Exercise input:

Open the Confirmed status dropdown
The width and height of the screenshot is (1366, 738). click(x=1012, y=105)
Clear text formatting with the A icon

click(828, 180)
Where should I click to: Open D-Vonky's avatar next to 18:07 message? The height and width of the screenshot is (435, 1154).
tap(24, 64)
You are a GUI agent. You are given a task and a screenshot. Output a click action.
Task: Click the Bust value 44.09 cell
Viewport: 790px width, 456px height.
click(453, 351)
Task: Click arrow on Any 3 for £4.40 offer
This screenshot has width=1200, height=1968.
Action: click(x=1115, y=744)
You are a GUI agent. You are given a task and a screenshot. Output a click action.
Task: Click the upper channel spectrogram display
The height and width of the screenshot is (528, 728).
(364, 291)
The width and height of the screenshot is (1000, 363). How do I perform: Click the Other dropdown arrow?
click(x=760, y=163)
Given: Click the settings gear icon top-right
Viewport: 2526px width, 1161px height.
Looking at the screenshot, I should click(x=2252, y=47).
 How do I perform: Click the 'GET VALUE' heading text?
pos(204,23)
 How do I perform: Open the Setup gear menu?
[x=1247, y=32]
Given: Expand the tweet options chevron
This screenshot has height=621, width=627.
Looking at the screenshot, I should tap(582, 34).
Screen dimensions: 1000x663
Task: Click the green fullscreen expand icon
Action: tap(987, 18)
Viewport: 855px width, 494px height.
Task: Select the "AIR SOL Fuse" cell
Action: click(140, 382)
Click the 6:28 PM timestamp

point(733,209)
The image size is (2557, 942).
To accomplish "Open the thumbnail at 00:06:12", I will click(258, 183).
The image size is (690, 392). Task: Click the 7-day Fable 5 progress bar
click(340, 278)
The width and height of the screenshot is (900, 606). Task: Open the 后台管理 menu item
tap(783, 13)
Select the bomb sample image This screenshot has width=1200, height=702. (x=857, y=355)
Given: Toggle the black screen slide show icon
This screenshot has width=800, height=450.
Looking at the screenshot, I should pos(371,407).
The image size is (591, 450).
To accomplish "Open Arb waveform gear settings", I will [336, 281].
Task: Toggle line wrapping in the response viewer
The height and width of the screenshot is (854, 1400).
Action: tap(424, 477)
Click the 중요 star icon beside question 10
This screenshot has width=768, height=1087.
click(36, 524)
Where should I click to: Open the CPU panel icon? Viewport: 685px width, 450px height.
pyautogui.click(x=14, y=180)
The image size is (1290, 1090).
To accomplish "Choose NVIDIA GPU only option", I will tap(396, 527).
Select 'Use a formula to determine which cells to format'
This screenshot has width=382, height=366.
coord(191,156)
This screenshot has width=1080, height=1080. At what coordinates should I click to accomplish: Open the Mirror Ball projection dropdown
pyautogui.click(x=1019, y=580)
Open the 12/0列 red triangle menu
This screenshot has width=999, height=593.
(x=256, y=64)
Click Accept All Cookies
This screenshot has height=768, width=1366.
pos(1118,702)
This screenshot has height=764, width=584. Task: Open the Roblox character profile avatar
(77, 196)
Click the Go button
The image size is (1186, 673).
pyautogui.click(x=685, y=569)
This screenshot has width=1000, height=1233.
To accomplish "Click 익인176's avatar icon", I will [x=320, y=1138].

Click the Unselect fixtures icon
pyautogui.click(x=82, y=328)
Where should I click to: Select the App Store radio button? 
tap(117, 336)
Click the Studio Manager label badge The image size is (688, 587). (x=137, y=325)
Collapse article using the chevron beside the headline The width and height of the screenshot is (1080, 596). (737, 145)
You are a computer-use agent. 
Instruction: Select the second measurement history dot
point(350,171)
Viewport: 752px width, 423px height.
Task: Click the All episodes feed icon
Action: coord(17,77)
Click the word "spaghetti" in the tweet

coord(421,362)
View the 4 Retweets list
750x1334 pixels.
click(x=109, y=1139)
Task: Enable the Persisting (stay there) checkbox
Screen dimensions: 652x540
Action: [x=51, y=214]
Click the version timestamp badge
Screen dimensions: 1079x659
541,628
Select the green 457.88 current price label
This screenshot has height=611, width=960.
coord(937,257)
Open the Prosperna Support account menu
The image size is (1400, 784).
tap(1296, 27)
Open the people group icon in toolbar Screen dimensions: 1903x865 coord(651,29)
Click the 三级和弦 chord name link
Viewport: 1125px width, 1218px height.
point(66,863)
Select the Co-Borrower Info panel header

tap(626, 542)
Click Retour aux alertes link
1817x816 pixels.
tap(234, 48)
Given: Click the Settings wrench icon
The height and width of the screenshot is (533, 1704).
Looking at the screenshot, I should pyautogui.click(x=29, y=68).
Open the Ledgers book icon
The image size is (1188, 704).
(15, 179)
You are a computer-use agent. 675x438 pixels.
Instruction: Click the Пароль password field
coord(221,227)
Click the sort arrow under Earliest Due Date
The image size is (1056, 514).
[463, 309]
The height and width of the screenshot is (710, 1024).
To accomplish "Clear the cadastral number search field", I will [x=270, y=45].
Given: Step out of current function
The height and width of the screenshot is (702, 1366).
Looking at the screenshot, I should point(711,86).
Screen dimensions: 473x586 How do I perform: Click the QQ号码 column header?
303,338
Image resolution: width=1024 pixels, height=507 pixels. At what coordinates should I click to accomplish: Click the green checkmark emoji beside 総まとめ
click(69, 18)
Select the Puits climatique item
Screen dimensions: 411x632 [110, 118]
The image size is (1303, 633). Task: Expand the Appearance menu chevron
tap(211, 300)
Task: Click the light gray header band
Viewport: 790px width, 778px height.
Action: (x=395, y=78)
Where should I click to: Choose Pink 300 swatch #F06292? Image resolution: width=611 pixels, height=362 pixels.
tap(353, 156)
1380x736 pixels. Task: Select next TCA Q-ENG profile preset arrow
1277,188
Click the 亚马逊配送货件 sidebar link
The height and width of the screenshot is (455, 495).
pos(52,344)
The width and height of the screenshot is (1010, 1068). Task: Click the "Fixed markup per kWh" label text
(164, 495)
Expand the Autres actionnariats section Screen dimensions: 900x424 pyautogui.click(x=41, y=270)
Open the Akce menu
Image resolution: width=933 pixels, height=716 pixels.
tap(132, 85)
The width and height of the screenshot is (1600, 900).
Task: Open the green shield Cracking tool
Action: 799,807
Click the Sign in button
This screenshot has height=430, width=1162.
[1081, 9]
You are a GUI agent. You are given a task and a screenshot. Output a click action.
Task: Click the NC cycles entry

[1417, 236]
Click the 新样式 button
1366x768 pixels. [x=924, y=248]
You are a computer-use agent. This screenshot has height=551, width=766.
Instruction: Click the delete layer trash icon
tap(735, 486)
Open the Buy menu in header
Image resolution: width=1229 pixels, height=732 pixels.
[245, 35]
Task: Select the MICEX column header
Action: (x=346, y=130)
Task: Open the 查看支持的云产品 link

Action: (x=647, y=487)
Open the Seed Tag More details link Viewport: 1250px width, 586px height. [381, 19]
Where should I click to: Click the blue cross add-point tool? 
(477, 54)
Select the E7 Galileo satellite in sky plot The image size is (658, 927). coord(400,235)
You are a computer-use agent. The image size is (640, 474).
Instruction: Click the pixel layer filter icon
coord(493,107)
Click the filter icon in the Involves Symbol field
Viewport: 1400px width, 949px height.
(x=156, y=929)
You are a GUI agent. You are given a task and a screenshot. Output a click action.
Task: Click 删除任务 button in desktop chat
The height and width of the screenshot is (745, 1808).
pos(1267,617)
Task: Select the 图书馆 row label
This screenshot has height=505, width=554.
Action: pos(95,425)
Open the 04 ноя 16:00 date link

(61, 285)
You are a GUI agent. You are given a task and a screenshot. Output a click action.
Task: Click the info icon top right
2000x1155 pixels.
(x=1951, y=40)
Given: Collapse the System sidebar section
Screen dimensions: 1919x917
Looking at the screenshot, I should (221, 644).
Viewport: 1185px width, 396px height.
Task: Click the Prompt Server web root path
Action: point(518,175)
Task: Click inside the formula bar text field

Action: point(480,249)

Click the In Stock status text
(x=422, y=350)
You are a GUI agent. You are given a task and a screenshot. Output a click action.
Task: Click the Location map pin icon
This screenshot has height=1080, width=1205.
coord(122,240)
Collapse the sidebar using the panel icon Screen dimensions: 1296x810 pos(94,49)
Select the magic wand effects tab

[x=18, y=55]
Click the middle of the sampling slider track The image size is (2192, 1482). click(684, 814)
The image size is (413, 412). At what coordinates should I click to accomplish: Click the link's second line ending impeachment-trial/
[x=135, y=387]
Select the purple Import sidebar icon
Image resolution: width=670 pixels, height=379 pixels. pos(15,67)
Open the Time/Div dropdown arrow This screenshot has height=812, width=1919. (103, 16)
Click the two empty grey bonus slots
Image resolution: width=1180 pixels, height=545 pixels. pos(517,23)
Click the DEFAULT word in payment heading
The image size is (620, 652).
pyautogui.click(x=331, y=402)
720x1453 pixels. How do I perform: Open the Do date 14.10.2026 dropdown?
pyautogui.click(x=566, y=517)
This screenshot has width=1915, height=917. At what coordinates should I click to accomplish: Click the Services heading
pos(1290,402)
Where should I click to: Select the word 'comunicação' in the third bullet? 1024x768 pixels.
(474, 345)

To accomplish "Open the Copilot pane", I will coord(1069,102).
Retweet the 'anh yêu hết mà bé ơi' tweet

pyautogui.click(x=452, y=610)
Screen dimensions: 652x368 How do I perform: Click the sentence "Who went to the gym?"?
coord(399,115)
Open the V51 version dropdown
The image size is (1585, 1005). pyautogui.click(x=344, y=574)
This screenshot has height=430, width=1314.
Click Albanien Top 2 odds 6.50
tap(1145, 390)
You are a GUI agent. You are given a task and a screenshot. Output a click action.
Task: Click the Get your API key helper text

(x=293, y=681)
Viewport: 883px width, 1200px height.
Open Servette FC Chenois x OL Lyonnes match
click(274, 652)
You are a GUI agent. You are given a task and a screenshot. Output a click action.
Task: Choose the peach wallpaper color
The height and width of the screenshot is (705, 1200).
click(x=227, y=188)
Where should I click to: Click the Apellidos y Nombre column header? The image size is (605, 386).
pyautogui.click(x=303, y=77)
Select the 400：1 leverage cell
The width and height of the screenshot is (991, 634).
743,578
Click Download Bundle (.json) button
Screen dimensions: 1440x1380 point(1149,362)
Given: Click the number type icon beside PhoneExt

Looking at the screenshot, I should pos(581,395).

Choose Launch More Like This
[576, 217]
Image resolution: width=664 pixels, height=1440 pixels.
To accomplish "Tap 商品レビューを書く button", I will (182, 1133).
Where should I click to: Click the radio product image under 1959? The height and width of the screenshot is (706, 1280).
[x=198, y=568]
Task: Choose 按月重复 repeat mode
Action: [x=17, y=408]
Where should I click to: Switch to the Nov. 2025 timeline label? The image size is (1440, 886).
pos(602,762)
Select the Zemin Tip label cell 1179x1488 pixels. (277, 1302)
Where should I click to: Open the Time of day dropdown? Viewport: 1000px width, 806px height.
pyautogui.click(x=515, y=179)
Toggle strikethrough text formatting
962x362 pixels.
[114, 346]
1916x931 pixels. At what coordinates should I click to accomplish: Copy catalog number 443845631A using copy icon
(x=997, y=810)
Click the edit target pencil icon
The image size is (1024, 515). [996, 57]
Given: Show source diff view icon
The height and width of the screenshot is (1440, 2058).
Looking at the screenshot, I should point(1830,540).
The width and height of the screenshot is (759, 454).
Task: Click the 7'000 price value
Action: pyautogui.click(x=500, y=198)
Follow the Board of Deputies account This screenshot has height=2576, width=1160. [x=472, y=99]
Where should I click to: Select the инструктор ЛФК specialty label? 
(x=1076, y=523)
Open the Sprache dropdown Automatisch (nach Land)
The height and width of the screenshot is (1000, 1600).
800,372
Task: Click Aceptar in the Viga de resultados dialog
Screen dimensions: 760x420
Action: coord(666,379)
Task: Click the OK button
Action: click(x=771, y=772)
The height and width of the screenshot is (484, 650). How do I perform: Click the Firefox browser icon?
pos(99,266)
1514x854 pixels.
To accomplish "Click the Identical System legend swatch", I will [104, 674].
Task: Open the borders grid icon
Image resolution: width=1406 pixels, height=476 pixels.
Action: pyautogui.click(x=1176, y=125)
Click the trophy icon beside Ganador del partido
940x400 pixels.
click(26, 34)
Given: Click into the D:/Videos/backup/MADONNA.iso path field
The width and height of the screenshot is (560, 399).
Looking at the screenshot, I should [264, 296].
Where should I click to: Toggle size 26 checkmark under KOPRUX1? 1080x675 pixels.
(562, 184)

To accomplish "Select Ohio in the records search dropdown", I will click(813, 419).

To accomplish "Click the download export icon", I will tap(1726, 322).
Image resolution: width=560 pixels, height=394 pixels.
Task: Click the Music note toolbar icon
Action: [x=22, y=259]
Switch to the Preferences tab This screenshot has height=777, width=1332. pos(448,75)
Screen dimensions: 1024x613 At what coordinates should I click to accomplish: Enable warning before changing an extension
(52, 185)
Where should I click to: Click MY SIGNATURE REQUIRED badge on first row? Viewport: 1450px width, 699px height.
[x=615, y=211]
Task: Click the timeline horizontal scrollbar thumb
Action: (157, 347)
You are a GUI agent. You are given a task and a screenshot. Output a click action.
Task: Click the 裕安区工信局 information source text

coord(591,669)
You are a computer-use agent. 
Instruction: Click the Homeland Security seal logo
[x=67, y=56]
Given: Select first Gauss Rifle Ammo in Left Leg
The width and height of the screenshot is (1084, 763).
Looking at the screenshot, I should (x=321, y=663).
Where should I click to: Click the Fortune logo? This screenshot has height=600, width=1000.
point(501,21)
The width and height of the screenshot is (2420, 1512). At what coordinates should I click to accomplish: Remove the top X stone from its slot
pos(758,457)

Work item: Please give back exactly the lines of this listing beginning at the line with "This screenshot has height=768, width=1366." and ending with the line with "Click the Studio", both included, and nothing else.

Reply to the task:
This screenshot has height=768, width=1366.
pos(1118,702)
This screenshot has height=764, width=584. Task: Open the Roblox character profile avatar
(77, 196)
Click the Go button
The image size is (1186, 673).
pyautogui.click(x=685, y=569)
This screenshot has width=1000, height=1233.
To accomplish "Click 익인176's avatar icon", I will [x=320, y=1138].

Click the Unselect fixtures icon
pyautogui.click(x=82, y=328)
Where should I click to: Select the App Store radio button? 
tap(117, 336)
Click the Studio Manager label badge The image size is (688, 587). (x=137, y=325)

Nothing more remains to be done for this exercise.